Ator também fala sobre como é encenar momentos doloridos da vida, como a história do pai com esquizofrenia: 'Mesmo falando tantas vezes, ainda dói'

Agência O Globo - 13/07/2024
Paulo Betti revive memórias em peça e brinca sobre passagem do tempo: 'Não sabia que era bonito'

Desde 2015, Paulo Betti recria no palco memórias da própria vida e de sua família com a peça “Autobiografia autorizada”, que encerra a mais recente temporada no Rio neste fim de semana, na Caixa Cultural. A montagem é resultado de textos que o ator, de 71 anos, publicou por 25 anos em um jornal de Sorocaba (SP), terra natal dele. Para se preservar, no entanto, ele desenvolveu técnicas para não misturar totalmente a vida real com emoções cênicas.
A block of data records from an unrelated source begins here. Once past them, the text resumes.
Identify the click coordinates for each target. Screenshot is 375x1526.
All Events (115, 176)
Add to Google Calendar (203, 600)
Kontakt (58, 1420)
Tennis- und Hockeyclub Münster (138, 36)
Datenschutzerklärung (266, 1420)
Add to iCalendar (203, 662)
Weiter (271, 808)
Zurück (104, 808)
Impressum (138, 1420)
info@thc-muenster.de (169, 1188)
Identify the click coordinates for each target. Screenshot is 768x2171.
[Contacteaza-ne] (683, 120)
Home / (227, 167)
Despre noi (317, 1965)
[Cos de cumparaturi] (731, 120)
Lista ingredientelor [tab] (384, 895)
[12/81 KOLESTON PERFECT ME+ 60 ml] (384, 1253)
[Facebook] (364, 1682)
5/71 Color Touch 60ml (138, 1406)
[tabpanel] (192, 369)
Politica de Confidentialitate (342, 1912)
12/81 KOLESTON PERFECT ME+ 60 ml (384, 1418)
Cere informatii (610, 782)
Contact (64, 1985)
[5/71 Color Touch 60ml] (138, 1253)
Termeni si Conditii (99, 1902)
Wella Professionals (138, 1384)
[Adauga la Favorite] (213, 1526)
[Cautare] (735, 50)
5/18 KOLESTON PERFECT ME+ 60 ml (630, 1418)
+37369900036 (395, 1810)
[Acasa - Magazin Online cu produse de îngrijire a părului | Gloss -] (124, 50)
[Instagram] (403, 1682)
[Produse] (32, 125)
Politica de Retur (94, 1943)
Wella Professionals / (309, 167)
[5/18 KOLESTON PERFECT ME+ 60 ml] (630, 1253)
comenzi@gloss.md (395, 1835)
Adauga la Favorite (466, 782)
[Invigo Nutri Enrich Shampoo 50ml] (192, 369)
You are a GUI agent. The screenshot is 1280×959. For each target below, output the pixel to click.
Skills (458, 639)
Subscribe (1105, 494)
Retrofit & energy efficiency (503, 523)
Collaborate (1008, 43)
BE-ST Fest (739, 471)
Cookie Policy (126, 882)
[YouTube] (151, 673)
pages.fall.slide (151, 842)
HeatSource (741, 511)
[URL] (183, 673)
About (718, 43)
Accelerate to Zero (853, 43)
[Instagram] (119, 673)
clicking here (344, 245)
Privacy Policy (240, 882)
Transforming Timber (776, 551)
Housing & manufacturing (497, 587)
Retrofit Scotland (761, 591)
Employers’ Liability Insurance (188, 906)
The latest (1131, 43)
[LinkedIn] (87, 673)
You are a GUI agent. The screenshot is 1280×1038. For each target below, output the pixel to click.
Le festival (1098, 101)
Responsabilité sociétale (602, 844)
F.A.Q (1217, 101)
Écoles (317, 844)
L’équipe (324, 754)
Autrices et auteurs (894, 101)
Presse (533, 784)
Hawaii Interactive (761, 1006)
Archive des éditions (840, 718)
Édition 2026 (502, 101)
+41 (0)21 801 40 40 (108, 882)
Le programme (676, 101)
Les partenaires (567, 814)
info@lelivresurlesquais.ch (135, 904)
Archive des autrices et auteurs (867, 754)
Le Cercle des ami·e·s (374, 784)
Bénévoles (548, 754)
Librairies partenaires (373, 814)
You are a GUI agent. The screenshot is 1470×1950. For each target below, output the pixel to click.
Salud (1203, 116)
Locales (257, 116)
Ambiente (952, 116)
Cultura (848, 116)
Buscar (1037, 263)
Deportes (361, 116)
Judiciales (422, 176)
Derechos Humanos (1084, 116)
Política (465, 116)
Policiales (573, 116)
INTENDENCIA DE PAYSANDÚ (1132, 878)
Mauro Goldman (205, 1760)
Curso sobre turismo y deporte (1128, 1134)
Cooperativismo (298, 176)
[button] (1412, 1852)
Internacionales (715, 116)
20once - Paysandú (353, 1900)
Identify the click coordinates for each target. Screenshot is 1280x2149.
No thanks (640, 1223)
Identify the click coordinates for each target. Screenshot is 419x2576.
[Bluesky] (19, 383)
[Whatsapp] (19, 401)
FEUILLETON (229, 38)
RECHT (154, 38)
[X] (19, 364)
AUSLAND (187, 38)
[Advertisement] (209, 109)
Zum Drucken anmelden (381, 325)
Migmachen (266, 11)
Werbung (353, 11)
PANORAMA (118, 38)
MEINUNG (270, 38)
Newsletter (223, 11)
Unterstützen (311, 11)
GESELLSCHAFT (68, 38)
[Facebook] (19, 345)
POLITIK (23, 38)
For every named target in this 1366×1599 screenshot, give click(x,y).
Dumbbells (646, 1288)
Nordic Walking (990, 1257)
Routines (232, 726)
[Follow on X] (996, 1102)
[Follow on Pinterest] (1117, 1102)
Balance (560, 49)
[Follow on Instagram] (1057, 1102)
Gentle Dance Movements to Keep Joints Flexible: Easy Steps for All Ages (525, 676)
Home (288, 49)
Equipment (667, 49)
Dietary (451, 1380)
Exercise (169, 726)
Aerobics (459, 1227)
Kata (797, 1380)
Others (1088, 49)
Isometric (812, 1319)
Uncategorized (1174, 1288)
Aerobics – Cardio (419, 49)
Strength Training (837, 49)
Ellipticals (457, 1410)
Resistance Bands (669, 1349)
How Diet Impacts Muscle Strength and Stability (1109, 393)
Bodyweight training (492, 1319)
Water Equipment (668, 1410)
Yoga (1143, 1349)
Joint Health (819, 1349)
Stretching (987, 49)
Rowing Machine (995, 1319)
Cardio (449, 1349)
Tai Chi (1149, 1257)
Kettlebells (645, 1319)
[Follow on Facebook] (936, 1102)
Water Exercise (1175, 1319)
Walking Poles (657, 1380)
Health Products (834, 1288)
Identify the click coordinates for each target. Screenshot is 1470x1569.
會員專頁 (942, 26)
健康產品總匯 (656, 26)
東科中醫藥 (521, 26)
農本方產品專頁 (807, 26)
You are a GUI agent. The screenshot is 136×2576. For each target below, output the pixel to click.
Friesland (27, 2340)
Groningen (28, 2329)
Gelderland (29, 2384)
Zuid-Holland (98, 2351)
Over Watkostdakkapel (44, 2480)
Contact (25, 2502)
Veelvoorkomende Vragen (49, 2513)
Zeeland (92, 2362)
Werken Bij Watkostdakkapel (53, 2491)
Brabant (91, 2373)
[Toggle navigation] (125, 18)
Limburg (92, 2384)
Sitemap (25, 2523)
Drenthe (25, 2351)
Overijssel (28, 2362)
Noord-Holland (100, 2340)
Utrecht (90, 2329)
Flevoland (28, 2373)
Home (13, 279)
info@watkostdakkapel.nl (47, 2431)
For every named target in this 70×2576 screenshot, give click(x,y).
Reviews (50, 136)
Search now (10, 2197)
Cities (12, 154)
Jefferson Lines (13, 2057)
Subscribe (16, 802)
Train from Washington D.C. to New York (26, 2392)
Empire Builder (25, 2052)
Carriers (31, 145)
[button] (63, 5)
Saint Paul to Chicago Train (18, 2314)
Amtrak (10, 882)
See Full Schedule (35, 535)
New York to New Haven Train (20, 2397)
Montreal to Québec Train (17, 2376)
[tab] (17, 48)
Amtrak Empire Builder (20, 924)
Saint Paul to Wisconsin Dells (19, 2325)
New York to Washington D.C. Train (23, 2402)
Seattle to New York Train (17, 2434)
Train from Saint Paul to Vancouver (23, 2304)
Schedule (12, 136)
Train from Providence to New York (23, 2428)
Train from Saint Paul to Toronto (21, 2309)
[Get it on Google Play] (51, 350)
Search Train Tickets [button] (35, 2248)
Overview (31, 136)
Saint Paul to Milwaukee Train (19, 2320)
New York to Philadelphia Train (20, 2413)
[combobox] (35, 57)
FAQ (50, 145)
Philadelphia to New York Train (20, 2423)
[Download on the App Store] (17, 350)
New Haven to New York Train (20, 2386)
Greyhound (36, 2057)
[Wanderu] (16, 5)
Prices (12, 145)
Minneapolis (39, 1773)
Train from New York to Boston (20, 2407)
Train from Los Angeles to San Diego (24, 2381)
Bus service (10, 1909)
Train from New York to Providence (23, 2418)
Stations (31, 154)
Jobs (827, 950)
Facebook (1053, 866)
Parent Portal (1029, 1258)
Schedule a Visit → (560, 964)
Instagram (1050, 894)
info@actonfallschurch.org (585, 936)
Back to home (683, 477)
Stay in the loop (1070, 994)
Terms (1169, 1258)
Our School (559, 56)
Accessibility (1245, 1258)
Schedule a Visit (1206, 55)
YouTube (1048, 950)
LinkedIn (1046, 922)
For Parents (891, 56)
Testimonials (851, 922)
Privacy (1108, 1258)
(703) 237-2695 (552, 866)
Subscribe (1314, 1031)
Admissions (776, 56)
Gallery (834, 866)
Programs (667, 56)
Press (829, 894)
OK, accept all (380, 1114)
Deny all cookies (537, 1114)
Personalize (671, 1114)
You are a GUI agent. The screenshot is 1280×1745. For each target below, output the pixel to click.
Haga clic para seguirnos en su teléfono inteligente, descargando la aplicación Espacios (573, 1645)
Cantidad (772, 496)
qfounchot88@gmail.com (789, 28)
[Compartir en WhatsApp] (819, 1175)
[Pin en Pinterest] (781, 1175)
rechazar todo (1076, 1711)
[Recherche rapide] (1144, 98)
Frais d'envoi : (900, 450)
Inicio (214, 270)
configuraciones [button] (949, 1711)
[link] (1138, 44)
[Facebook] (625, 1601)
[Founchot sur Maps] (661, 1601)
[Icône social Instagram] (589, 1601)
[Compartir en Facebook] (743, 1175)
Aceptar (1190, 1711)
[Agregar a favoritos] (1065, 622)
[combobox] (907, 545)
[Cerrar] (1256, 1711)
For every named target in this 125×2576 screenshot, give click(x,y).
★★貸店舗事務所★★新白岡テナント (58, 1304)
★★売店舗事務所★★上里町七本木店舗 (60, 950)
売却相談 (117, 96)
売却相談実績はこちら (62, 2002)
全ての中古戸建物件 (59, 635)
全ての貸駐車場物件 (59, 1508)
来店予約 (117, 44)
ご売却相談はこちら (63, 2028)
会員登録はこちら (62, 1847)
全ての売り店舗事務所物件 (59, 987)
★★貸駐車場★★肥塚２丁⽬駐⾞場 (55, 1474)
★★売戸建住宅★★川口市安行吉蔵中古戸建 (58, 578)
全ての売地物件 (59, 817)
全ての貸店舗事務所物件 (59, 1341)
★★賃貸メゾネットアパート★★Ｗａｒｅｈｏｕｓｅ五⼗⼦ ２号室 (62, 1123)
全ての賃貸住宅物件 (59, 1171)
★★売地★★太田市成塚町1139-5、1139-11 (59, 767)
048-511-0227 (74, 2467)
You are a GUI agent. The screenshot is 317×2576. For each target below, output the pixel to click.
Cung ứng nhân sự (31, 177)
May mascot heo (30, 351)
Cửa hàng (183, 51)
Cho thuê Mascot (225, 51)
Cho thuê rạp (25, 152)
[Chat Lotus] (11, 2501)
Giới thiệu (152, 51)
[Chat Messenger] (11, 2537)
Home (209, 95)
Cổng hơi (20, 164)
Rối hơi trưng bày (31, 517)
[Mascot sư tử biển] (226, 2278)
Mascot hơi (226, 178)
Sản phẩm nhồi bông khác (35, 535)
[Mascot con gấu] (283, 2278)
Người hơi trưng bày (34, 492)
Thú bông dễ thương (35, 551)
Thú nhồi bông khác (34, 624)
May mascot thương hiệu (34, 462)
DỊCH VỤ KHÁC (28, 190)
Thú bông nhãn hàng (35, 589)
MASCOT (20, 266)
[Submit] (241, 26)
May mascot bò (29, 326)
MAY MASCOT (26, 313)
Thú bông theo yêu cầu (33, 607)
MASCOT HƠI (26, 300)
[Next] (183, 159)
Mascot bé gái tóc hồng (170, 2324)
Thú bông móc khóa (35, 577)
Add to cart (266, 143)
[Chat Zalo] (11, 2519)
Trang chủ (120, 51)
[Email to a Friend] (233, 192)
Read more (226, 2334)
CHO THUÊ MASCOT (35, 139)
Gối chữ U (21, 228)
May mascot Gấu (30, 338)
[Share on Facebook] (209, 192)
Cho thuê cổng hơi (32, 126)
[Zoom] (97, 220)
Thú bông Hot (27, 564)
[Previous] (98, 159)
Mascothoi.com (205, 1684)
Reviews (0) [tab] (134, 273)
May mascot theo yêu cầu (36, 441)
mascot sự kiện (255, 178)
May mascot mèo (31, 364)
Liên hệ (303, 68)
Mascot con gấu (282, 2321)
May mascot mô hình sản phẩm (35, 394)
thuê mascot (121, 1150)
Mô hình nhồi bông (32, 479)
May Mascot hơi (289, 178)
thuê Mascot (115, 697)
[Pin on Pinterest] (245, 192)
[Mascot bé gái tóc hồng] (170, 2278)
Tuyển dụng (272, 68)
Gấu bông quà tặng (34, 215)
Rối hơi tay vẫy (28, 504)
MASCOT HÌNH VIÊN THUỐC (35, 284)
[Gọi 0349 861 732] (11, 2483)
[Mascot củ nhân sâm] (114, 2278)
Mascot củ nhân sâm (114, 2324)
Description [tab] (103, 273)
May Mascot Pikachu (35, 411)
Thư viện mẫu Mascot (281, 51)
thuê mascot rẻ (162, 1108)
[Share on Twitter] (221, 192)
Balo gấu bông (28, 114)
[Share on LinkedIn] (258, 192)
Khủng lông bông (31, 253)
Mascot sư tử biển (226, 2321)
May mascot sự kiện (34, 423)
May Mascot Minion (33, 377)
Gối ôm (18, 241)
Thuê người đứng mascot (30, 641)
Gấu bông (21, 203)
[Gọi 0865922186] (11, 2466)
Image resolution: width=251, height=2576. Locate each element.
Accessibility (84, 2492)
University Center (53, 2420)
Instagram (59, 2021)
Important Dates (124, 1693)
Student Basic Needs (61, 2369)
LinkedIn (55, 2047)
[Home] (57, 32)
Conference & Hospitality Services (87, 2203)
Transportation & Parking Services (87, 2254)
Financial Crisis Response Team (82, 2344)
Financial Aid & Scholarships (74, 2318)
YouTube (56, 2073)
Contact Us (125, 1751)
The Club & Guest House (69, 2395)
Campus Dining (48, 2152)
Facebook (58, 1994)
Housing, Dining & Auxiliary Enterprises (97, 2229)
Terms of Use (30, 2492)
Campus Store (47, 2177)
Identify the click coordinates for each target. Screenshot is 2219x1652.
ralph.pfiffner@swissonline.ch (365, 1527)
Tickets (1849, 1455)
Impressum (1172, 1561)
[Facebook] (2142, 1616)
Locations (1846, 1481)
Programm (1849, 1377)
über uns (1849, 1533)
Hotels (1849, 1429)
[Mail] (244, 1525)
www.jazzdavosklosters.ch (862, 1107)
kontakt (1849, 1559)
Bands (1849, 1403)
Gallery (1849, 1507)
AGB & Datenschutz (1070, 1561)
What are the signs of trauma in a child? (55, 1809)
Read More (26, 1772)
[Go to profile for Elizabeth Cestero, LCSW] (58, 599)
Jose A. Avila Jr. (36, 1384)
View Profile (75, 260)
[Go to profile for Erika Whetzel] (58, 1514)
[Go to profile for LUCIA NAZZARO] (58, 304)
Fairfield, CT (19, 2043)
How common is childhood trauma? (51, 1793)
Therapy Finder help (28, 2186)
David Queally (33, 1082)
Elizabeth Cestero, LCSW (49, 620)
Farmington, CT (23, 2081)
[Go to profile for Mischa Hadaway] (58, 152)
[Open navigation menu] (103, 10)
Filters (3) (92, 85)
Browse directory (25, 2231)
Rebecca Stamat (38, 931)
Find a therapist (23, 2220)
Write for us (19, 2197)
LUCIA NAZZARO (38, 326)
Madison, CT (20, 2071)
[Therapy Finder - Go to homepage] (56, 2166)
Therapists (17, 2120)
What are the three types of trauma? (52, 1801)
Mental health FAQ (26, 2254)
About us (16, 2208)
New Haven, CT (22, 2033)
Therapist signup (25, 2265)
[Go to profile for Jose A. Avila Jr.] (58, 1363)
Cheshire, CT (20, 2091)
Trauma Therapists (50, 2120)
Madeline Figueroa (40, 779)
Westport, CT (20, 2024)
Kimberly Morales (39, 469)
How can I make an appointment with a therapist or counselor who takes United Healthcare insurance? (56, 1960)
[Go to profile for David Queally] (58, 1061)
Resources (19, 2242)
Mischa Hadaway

— Sempre fui mergulhado nas memórias. Revisitar esses textos serviu para entender minha ancestralidade. Minha família não tinha letramento. Isso fez com que eu crescesse com essa responsabilidade de contar a história deles também. Ter a oportunidade de vivê-las no palco é emocionante. É como se minha mãe, meus avós e meu pai estivessem comigo. Não sei se é bom ou ruim para mim, mas as coisas são como são — resume Betti.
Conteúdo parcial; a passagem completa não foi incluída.